Wiedersehen mit den Nachbarn

Die Fellbacher Mannschaft um den Trainer Jan Lindenmair ist in der dritten Liga beim TSVG. A. Stuttgart zu Gast. Das Regionalliga-Team des SVF reist an den Bodensee.


15.11.2019

Foto: Patricia Siegerist

Für Jan Lindenmair, den Trainer der Drittliga-Volleyballer des SV Fellbach, wird das Derby beim TSV G. A. Stuttgart am Samstagnachmittag (16 Uhr, Rembrandtsporthalle in Möhringen) eine Rückkehr in seine sportliche Vergangenheit. Sechs Jahre lang, von 2004 bis 2010, war er bei den Vaihingern als Übungsleiter aktiv, bildete dort allerdings ausschließlich Mädchen und Frauen weiter. „Ich kenne vom jetzigen Männerteam kaum noch jemanden. Emotional wird das Duell für uns eher deshalb, weil der Gastgeber unser nächster Nachbar in der Liga und ein langjähriger Rivale ist, aber nicht, weil ich dort im Verein gearbeitet habe“, sagt der gebürtige Heidenheimer.

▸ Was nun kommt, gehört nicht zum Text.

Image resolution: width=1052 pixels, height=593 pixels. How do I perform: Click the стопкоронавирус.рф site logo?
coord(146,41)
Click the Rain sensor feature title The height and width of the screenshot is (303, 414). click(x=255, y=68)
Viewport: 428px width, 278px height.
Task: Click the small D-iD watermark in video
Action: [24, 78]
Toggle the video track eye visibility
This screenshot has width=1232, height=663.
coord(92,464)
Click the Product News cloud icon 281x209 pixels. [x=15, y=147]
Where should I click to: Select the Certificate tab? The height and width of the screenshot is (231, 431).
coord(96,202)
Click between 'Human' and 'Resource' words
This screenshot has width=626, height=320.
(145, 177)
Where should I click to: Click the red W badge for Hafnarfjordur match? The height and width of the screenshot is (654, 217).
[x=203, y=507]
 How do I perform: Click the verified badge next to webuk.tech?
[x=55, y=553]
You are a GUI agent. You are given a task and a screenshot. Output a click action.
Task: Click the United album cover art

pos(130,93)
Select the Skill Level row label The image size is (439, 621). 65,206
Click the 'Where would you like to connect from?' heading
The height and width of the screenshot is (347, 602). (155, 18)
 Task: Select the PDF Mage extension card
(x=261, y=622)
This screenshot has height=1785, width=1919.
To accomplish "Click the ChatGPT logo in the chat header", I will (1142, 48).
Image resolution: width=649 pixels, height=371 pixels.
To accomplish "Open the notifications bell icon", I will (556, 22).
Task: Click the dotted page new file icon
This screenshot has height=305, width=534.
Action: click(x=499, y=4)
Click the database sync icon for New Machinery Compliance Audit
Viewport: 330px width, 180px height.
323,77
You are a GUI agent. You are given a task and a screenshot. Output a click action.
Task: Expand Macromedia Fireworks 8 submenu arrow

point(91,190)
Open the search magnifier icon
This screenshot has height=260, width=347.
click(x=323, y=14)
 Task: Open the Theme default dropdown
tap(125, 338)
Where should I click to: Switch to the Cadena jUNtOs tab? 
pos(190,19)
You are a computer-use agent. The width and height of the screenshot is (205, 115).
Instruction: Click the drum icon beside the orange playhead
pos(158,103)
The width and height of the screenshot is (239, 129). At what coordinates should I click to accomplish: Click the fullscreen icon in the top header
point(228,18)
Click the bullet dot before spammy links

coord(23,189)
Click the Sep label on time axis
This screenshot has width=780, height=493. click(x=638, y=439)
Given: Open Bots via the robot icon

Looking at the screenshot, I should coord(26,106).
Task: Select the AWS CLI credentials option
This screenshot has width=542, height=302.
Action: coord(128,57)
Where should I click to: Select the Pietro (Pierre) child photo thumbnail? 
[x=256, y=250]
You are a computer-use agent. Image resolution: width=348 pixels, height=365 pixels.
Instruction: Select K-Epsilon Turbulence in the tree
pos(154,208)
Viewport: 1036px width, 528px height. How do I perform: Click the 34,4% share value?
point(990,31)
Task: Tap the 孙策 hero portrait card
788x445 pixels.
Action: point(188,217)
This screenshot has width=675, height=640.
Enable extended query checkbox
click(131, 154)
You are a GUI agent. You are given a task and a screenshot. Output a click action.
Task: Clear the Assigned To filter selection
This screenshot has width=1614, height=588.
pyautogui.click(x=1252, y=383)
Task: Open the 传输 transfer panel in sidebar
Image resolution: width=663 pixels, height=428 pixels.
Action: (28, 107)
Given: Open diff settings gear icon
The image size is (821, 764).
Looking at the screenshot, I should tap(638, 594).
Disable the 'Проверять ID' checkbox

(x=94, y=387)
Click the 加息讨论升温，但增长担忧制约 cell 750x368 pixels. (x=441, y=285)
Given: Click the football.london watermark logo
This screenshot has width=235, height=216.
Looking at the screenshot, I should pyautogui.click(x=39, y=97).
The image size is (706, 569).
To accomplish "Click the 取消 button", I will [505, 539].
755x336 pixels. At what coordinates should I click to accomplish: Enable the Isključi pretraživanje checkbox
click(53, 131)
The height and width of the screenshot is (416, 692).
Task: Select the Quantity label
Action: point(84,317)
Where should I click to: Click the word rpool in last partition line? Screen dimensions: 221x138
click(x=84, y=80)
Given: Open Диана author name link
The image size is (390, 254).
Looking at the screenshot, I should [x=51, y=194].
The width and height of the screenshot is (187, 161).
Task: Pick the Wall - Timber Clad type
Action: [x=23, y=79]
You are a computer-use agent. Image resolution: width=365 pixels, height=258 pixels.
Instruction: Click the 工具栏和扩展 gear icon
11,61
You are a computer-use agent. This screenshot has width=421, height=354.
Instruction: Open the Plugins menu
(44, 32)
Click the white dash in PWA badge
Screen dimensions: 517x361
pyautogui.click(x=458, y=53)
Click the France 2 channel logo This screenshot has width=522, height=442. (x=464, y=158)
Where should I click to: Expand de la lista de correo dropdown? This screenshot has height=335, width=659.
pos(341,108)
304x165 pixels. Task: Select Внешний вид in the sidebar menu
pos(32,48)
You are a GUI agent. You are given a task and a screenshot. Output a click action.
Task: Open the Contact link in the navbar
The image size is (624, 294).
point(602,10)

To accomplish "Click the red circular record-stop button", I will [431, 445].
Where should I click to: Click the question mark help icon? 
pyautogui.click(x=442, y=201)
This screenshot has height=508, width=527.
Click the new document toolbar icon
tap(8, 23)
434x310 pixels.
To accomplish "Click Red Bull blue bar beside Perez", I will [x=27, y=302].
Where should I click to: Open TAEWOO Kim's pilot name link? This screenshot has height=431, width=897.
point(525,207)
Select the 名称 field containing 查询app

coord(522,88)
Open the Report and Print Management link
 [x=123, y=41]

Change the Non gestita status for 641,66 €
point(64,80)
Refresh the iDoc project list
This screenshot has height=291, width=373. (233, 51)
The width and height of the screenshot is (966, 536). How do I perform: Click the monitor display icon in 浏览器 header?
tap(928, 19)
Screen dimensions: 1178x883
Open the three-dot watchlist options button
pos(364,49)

Zehn Zähler und damit einen mehr als der Gegner vom Kappelberg weist das Filderteam auf, das im Frühjahr erst am letzten Spieltag den Klassenverbleib geschafft hat. Alexander Benz, der im Sommer vom Zweitliga-Absteiger SV Fellbach zurück an den Vaihinger Schwarzbach gewechselt war, hat dazu – anders als Christian Bura, der andere Ex-Fellbacher – bisher sportlich nichts beitragen können. Er fällt schon seit Saisonbeginn aufgrund einer Knieverletzung aus. „Das macht die Gastgeber natürlich schwächer, trotzdem glaube ich, dass sie in dieser Saison wie wir auch vom sportlichen Potenzial her auf den Plätzen eins bis fünf landen können“, sagt Jan Lindenmair. Im eigenen Team fällt diesmal Timo Koch (privat verhindert) aus. Dafür stehen die versierten Aushilfskräfte Lars Lückemeier und Johannes Leipert (Ausbildung in Hessen) zur Verfügung. „Das sind zwei Mannschaften auf Augenhöhe. Das Spiel wird gewinnen, wer druckvoller aufschlägt und die Aufschläge besser annimmt“, sagt Jan Lindenmair.

Nicht mit dabei ist beim Fellbacher Drittliga-Team diesmal Lukas Schwegler, der zuletzt zweimal im Kader stand, nun aber wieder im Regionalliga-Team von Alexandra Berger gebraucht wird. Die Trainerin selbst wird aufgrund ihrer Verpflichtungen als Spielerin des Oberliga- Verbunds die Fahrt am Samstag (Spielbeginn ist um 19.30 Uhr) zum VfB Friedrichshafen II nicht mitmachen. Außer Alexandra Berger fehlt auch Julian Schupritt (Beach-Lehrgang). „Ich hoffe, meine Jungs bringen mir einen Sieg nach Hause, zuletzt war bei uns ein klarer Aufwärtstrend erkennbar“, sagt Alexandra Berger, deren Akteure mit bislang einem Sieg aus sechs Spielen (drei Punkte) auf dem letzten Tabellenplatz stehen. Nur drei Zähler mehr haben die Gastgeber vom Bodensee. Sie haben zwei ihrer sieben Spiele gewonnen, zuletzt aber dreimal nacheinander das Feld als Verlierer verlassen.